- WORK TO BE COMPLETED
Line by line, output the entries below exactly as they appear.

(Saved entries)
•••••

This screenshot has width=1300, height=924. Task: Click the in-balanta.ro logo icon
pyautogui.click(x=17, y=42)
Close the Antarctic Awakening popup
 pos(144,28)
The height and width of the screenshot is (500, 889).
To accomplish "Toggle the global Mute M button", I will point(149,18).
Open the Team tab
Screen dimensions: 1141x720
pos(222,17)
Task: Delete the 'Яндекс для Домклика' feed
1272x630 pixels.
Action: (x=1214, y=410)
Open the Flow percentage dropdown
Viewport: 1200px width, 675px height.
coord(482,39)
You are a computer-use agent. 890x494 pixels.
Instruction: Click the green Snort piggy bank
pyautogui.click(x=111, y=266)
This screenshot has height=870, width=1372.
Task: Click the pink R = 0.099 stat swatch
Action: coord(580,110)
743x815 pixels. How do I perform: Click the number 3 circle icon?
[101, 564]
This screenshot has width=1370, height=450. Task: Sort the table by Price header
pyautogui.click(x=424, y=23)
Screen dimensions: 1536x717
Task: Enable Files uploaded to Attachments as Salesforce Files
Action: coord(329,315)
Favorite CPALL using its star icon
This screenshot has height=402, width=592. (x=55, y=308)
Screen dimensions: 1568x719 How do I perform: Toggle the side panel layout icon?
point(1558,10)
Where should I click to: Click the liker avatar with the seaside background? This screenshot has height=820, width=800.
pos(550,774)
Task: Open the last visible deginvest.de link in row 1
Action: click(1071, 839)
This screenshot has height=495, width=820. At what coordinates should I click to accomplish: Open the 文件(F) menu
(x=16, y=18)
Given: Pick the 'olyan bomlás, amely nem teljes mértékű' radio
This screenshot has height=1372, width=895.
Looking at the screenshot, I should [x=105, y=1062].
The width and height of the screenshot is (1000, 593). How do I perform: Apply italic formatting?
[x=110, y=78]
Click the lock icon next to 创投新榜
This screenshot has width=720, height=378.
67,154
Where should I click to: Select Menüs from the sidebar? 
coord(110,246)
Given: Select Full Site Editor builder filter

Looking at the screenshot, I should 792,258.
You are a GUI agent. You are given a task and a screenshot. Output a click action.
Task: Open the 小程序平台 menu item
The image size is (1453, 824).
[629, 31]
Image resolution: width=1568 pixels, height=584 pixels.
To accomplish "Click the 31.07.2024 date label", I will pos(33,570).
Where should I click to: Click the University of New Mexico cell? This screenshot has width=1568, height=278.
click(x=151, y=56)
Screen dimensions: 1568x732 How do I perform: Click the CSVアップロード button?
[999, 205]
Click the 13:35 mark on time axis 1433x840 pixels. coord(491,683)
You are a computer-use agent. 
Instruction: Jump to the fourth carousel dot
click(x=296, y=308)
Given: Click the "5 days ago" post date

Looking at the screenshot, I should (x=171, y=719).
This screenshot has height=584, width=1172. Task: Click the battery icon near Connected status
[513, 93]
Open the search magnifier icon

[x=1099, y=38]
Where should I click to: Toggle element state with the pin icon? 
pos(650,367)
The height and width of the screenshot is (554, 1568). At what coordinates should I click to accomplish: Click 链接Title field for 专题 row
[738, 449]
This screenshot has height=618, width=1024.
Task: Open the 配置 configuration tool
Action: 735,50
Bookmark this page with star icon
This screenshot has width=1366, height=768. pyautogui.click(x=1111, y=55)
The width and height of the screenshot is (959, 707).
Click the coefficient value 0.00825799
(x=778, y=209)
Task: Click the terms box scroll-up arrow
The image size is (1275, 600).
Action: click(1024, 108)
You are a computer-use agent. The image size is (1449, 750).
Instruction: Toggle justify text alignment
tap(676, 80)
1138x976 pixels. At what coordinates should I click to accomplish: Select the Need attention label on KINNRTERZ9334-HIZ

•••••

- EXERCISE RESULT
This screenshot has width=1300, height=924. Task: Click the in-balanta.ro logo icon
pyautogui.click(x=17, y=42)
Close the Antarctic Awakening popup
 pos(144,28)
The height and width of the screenshot is (500, 889).
To accomplish "Toggle the global Mute M button", I will point(149,18).
Open the Team tab
Screen dimensions: 1141x720
pos(222,17)
Task: Delete the 'Яндекс для Домклика' feed
1272x630 pixels.
Action: (x=1214, y=410)
Open the Flow percentage dropdown
Viewport: 1200px width, 675px height.
coord(482,39)
You are a computer-use agent. 890x494 pixels.
Instruction: Click the green Snort piggy bank
pyautogui.click(x=111, y=266)
This screenshot has height=870, width=1372.
Task: Click the pink R = 0.099 stat swatch
Action: coord(580,110)
743x815 pixels. How do I perform: Click the number 3 circle icon?
[101, 564]
This screenshot has width=1370, height=450. Task: Sort the table by Price header
pyautogui.click(x=424, y=23)
Screen dimensions: 1536x717
Task: Enable Files uploaded to Attachments as Salesforce Files
Action: coord(329,315)
Favorite CPALL using its star icon
This screenshot has height=402, width=592. (x=55, y=308)
Screen dimensions: 1568x719 How do I perform: Toggle the side panel layout icon?
point(1558,10)
Where should I click to: Click the liker avatar with the seaside background? This screenshot has height=820, width=800.
pos(550,774)
Task: Open the last visible deginvest.de link in row 1
Action: click(1071, 839)
This screenshot has height=495, width=820. At what coordinates should I click to accomplish: Open the 文件(F) menu
(x=16, y=18)
Given: Pick the 'olyan bomlás, amely nem teljes mértékű' radio
This screenshot has height=1372, width=895.
Looking at the screenshot, I should [x=105, y=1062].
The width and height of the screenshot is (1000, 593). How do I perform: Apply italic formatting?
[x=110, y=78]
Click the lock icon next to 创投新榜
This screenshot has width=720, height=378.
67,154
Where should I click to: Select Menüs from the sidebar? 
coord(110,246)
Given: Select Full Site Editor builder filter

Looking at the screenshot, I should 792,258.
You are a GUI agent. You are given a task and a screenshot. Output a click action.
Task: Open the 小程序平台 menu item
The image size is (1453, 824).
[629, 31]
Image resolution: width=1568 pixels, height=584 pixels.
To accomplish "Click the 31.07.2024 date label", I will pos(33,570).
Where should I click to: Click the University of New Mexico cell? This screenshot has width=1568, height=278.
click(x=151, y=56)
Screen dimensions: 1568x732 How do I perform: Click the CSVアップロード button?
[999, 205]
Click the 13:35 mark on time axis 1433x840 pixels. coord(491,683)
You are a computer-use agent. 
Instruction: Jump to the fourth carousel dot
click(x=296, y=308)
Given: Click the "5 days ago" post date

Looking at the screenshot, I should (x=171, y=719).
This screenshot has height=584, width=1172. Task: Click the battery icon near Connected status
[513, 93]
Open the search magnifier icon

[x=1099, y=38]
Where should I click to: Toggle element state with the pin icon? 
pos(650,367)
The height and width of the screenshot is (554, 1568). At what coordinates should I click to accomplish: Click 链接Title field for 专题 row
[738, 449]
This screenshot has height=618, width=1024.
Task: Open the 配置 configuration tool
Action: 735,50
Bookmark this page with star icon
This screenshot has width=1366, height=768. pyautogui.click(x=1111, y=55)
The width and height of the screenshot is (959, 707).
Click the coefficient value 0.00825799
(x=778, y=209)
Task: Click the terms box scroll-up arrow
The image size is (1275, 600).
Action: click(1024, 108)
You are a computer-use agent. The image size is (1449, 750).
Instruction: Toggle justify text alignment
tap(676, 80)
1138x976 pixels. At what coordinates should I click to accomplish: Select the Need attention label on KINNRTERZ9334-HIZ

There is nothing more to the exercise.